Freedom exists in the everyday discipline of practice. Practice might be sitting down each morning to spend time witnessing the nature of mind, but formal practice in quiet solitude where we are exempt from our daily triggers is not, on its own, the practice that sets us free. Rather, practice exists in each and every interaction that we engage in with others, ourselves, and our lives. Practice requires discipline not only to remember our capacity to observe ourselves through daily experiences, but also to meet ourselves there with kindness.
In recognition of our whole lives as practice, we find that freedom exists in the messy moments, as much as any of the others. We only lose sense of it by having forgotten to look for it, particularly when things are hard. Freedom exists as we are running late and disheveled, when we are in an argument with our spouse, and when we are in the face of an impossible work deadline.

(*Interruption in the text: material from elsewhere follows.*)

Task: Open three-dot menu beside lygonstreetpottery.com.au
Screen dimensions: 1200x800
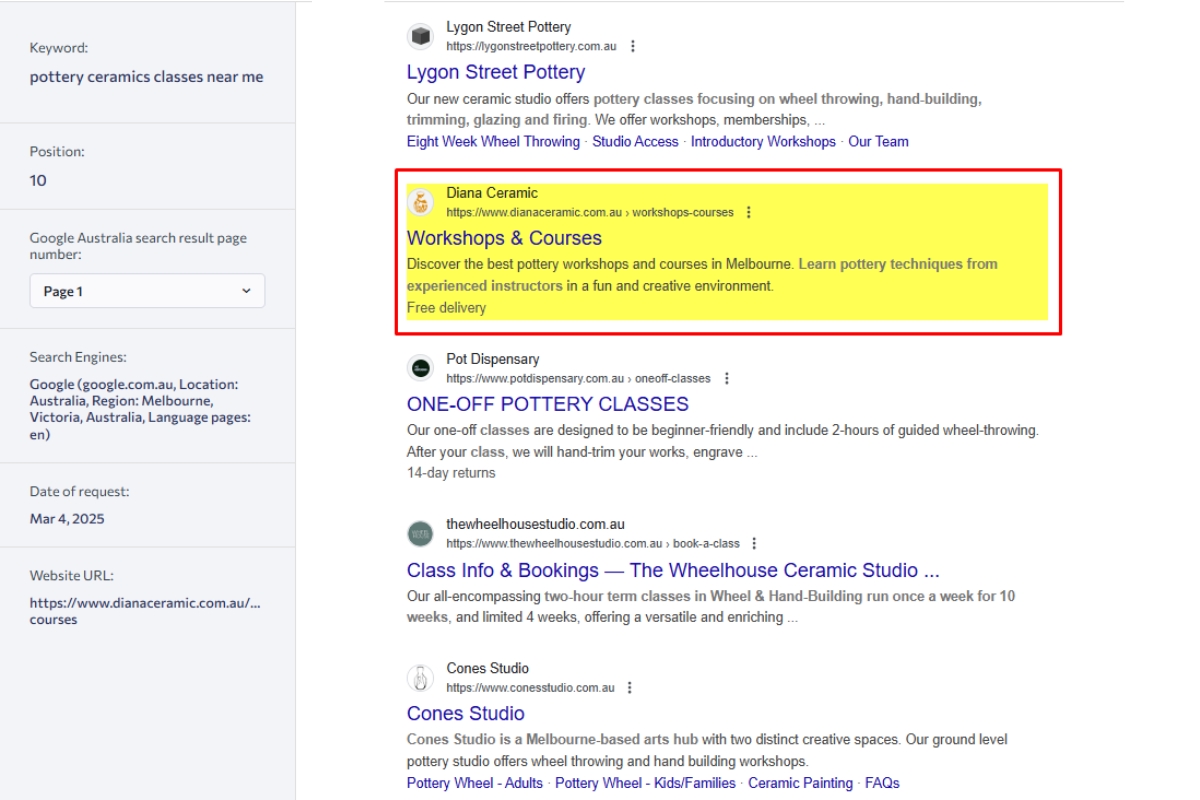Action: [x=632, y=46]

We find freedom when we notice ourselves lost in an old narrative, so as to allow our furrowed brow to soften. We find freedom when we notice anger burning in our chest, so as to be able to breathe and listen before speaking. We find freedom too, in moments of noticing that we forgot our practice all together. We can free ourselves again and again, finding that we’re in a position to respond and navigate our interactions wisely, rather than digging ourselves down deeper in reactivity. What a relief it is to know that we are free at our best, at our worst, in the quiet solitude of formal practice, and most importantly, in the messiness of everyday life.